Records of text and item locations
------------------------

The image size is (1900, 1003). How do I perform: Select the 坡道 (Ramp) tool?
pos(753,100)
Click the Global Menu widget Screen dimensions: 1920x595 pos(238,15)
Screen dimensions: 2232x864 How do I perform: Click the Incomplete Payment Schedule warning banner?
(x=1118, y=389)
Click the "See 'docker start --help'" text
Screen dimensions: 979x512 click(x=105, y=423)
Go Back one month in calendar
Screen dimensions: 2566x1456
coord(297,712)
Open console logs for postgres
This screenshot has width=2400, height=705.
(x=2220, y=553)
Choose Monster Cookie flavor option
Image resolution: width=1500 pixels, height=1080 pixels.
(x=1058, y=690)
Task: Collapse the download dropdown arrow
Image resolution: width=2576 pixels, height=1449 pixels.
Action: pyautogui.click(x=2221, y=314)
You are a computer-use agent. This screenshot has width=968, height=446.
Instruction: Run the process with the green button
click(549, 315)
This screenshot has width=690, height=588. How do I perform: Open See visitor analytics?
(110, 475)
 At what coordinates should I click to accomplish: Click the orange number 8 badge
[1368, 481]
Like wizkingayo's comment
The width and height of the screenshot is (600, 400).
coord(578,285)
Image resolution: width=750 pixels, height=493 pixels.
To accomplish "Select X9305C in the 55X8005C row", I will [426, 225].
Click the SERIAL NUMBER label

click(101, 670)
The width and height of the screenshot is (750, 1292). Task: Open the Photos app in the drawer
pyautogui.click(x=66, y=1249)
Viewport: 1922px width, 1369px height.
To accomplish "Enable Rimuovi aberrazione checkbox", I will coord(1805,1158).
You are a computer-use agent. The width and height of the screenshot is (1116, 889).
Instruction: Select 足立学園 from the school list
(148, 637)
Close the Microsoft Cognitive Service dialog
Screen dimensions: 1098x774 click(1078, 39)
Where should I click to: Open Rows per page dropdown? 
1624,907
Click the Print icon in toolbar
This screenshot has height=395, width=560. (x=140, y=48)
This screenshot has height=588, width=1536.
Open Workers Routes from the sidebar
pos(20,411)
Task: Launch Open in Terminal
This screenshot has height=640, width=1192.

------------------------

| What is being asked |
Reproduce all of the records, swapping "Instruction" for "Directive" wherever it occurs and leaving everything else unchanged.

| Solution for this exercise |
The image size is (1900, 1003). How do I perform: Select the 坡道 (Ramp) tool?
pos(753,100)
Click the Global Menu widget Screen dimensions: 1920x595 pos(238,15)
Screen dimensions: 2232x864 How do I perform: Click the Incomplete Payment Schedule warning banner?
(x=1118, y=389)
Click the "See 'docker start --help'" text
Screen dimensions: 979x512 click(x=105, y=423)
Go Back one month in calendar
Screen dimensions: 2566x1456
coord(297,712)
Open console logs for postgres
This screenshot has width=2400, height=705.
(x=2220, y=553)
Choose Monster Cookie flavor option
Image resolution: width=1500 pixels, height=1080 pixels.
(x=1058, y=690)
Task: Collapse the download dropdown arrow
Image resolution: width=2576 pixels, height=1449 pixels.
Action: pyautogui.click(x=2221, y=314)
You are a computer-use agent. This screenshot has width=968, height=446.
Directive: Run the process with the green button
click(549, 315)
This screenshot has width=690, height=588. How do I perform: Open See visitor analytics?
(110, 475)
 At what coordinates should I click to accomplish: Click the orange number 8 badge
[1368, 481]
Like wizkingayo's comment
The width and height of the screenshot is (600, 400).
coord(578,285)
Image resolution: width=750 pixels, height=493 pixels.
To accomplish "Select X9305C in the 55X8005C row", I will [426, 225].
Click the SERIAL NUMBER label

click(101, 670)
The width and height of the screenshot is (750, 1292). Task: Open the Photos app in the drawer
pyautogui.click(x=66, y=1249)
Viewport: 1922px width, 1369px height.
To accomplish "Enable Rimuovi aberrazione checkbox", I will coord(1805,1158).
You are a computer-use agent. The width and height of the screenshot is (1116, 889).
Directive: Select 足立学園 from the school list
(148, 637)
Close the Microsoft Cognitive Service dialog
Screen dimensions: 1098x774 click(1078, 39)
Where should I click to: Open Rows per page dropdown? 
1624,907
Click the Print icon in toolbar
This screenshot has height=395, width=560. (x=140, y=48)
This screenshot has height=588, width=1536.
Open Workers Routes from the sidebar
pos(20,411)
Task: Launch Open in Terminal
This screenshot has height=640, width=1192.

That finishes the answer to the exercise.